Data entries
::::::::::
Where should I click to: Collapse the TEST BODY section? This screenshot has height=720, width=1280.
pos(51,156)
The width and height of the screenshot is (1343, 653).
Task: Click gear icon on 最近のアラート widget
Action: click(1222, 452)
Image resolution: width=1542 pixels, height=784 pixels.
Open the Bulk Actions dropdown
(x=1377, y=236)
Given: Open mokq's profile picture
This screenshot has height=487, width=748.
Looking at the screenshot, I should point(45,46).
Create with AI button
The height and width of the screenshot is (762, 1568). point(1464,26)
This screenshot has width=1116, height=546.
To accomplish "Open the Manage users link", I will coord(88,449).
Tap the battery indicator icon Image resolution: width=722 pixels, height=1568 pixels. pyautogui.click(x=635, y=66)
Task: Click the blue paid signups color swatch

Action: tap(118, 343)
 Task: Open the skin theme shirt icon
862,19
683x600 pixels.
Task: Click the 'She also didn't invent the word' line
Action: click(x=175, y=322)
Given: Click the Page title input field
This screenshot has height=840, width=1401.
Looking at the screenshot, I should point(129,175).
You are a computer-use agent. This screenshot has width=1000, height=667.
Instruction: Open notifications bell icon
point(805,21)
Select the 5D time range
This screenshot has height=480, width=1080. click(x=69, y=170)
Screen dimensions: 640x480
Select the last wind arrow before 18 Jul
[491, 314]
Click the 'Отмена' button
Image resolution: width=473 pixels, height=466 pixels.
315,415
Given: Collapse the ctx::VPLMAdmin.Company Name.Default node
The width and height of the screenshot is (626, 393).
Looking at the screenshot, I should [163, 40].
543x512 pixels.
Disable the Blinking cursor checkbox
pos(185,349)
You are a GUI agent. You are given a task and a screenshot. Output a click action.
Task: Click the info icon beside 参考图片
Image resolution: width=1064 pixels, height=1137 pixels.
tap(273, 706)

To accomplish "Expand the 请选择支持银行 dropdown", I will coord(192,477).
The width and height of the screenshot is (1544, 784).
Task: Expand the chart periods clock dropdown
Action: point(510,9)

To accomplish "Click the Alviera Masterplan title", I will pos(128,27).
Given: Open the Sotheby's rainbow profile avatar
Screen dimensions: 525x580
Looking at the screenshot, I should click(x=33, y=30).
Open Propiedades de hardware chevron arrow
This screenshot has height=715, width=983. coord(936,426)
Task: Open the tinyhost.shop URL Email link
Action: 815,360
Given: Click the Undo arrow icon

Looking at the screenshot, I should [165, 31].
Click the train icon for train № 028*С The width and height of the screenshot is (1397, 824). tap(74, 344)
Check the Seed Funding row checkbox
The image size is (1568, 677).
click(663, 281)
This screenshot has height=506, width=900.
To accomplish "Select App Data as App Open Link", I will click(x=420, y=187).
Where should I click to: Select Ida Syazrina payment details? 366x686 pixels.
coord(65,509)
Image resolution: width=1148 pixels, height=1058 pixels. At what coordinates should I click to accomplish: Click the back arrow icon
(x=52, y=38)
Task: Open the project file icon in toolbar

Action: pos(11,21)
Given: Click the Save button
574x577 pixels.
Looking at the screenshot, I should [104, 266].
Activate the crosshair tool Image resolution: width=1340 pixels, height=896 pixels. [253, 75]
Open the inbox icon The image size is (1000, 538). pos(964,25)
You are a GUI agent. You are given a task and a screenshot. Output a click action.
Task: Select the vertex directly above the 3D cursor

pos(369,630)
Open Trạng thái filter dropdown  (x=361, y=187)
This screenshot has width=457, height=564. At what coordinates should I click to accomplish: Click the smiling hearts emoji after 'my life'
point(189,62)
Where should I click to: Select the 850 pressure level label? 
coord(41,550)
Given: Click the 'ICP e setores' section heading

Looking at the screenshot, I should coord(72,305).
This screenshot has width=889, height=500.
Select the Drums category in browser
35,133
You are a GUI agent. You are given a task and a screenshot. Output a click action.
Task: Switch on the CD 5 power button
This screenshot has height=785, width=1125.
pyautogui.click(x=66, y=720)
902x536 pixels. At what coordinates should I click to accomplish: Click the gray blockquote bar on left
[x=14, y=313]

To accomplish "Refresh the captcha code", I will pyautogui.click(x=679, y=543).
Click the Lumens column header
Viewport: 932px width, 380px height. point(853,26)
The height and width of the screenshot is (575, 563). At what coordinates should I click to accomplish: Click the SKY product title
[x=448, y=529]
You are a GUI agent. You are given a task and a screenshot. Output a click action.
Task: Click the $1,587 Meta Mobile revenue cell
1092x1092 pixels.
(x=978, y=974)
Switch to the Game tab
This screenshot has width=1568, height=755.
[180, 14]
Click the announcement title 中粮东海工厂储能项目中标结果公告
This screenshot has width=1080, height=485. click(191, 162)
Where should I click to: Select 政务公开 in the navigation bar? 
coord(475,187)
::::::::::
* What is expected
Set down every entry again, exactly as written.

* Result for this exercise
Where should I click to: Collapse the TEST BODY section? This screenshot has height=720, width=1280.
pos(51,156)
The width and height of the screenshot is (1343, 653).
Task: Click gear icon on 最近のアラート widget
Action: click(1222, 452)
Image resolution: width=1542 pixels, height=784 pixels.
Open the Bulk Actions dropdown
(x=1377, y=236)
Given: Open mokq's profile picture
This screenshot has height=487, width=748.
Looking at the screenshot, I should point(45,46).
Create with AI button
The height and width of the screenshot is (762, 1568). point(1464,26)
This screenshot has width=1116, height=546.
To accomplish "Open the Manage users link", I will coord(88,449).
Tap the battery indicator icon Image resolution: width=722 pixels, height=1568 pixels. pyautogui.click(x=635, y=66)
Task: Click the blue paid signups color swatch

Action: tap(118, 343)
 Task: Open the skin theme shirt icon
862,19
683x600 pixels.
Task: Click the 'She also didn't invent the word' line
Action: click(x=175, y=322)
Given: Click the Page title input field
This screenshot has height=840, width=1401.
Looking at the screenshot, I should point(129,175).
You are a computer-use agent. This screenshot has width=1000, height=667.
Instruction: Open notifications bell icon
point(805,21)
Select the 5D time range
This screenshot has height=480, width=1080. click(x=69, y=170)
Screen dimensions: 640x480
Select the last wind arrow before 18 Jul
[491, 314]
Click the 'Отмена' button
Image resolution: width=473 pixels, height=466 pixels.
315,415
Given: Collapse the ctx::VPLMAdmin.Company Name.Default node
The width and height of the screenshot is (626, 393).
Looking at the screenshot, I should [163, 40].
543x512 pixels.
Disable the Blinking cursor checkbox
pos(185,349)
You are a GUI agent. You are given a task and a screenshot. Output a click action.
Task: Click the info icon beside 参考图片
Image resolution: width=1064 pixels, height=1137 pixels.
tap(273, 706)

To accomplish "Expand the 请选择支持银行 dropdown", I will coord(192,477).
The width and height of the screenshot is (1544, 784).
Task: Expand the chart periods clock dropdown
Action: point(510,9)

To accomplish "Click the Alviera Masterplan title", I will pos(128,27).
Given: Open the Sotheby's rainbow profile avatar
Screen dimensions: 525x580
Looking at the screenshot, I should click(x=33, y=30).
Open Propiedades de hardware chevron arrow
This screenshot has height=715, width=983. coord(936,426)
Task: Open the tinyhost.shop URL Email link
Action: 815,360
Given: Click the Undo arrow icon

Looking at the screenshot, I should [165, 31].
Click the train icon for train № 028*С The width and height of the screenshot is (1397, 824). tap(74, 344)
Check the Seed Funding row checkbox
The image size is (1568, 677).
click(663, 281)
This screenshot has height=506, width=900.
To accomplish "Select App Data as App Open Link", I will click(x=420, y=187).
Where should I click to: Select Ida Syazrina payment details? 366x686 pixels.
coord(65,509)
Image resolution: width=1148 pixels, height=1058 pixels. At what coordinates should I click to accomplish: Click the back arrow icon
(x=52, y=38)
Task: Open the project file icon in toolbar

Action: pos(11,21)
Given: Click the Save button
574x577 pixels.
Looking at the screenshot, I should [104, 266].
Activate the crosshair tool Image resolution: width=1340 pixels, height=896 pixels. [253, 75]
Open the inbox icon The image size is (1000, 538). pos(964,25)
You are a GUI agent. You are given a task and a screenshot. Output a click action.
Task: Select the vertex directly above the 3D cursor

pos(369,630)
Open Trạng thái filter dropdown  (x=361, y=187)
This screenshot has width=457, height=564. At what coordinates should I click to accomplish: Click the smiling hearts emoji after 'my life'
point(189,62)
Where should I click to: Select the 850 pressure level label? 
coord(41,550)
Given: Click the 'ICP e setores' section heading

Looking at the screenshot, I should coord(72,305).
This screenshot has width=889, height=500.
Select the Drums category in browser
35,133
You are a GUI agent. You are given a task and a screenshot. Output a click action.
Task: Switch on the CD 5 power button
This screenshot has height=785, width=1125.
pyautogui.click(x=66, y=720)
902x536 pixels. At what coordinates should I click to accomplish: Click the gray blockquote bar on left
[x=14, y=313]

To accomplish "Refresh the captcha code", I will pyautogui.click(x=679, y=543).
Click the Lumens column header
Viewport: 932px width, 380px height. point(853,26)
The height and width of the screenshot is (575, 563). At what coordinates should I click to accomplish: Click the SKY product title
[x=448, y=529]
You are a GUI agent. You are given a task and a screenshot. Output a click action.
Task: Click the $1,587 Meta Mobile revenue cell
1092x1092 pixels.
(x=978, y=974)
Switch to the Game tab
This screenshot has width=1568, height=755.
[180, 14]
Click the announcement title 中粮东海工厂储能项目中标结果公告
This screenshot has width=1080, height=485. click(191, 162)
Where should I click to: Select 政务公开 in the navigation bar? 
coord(475,187)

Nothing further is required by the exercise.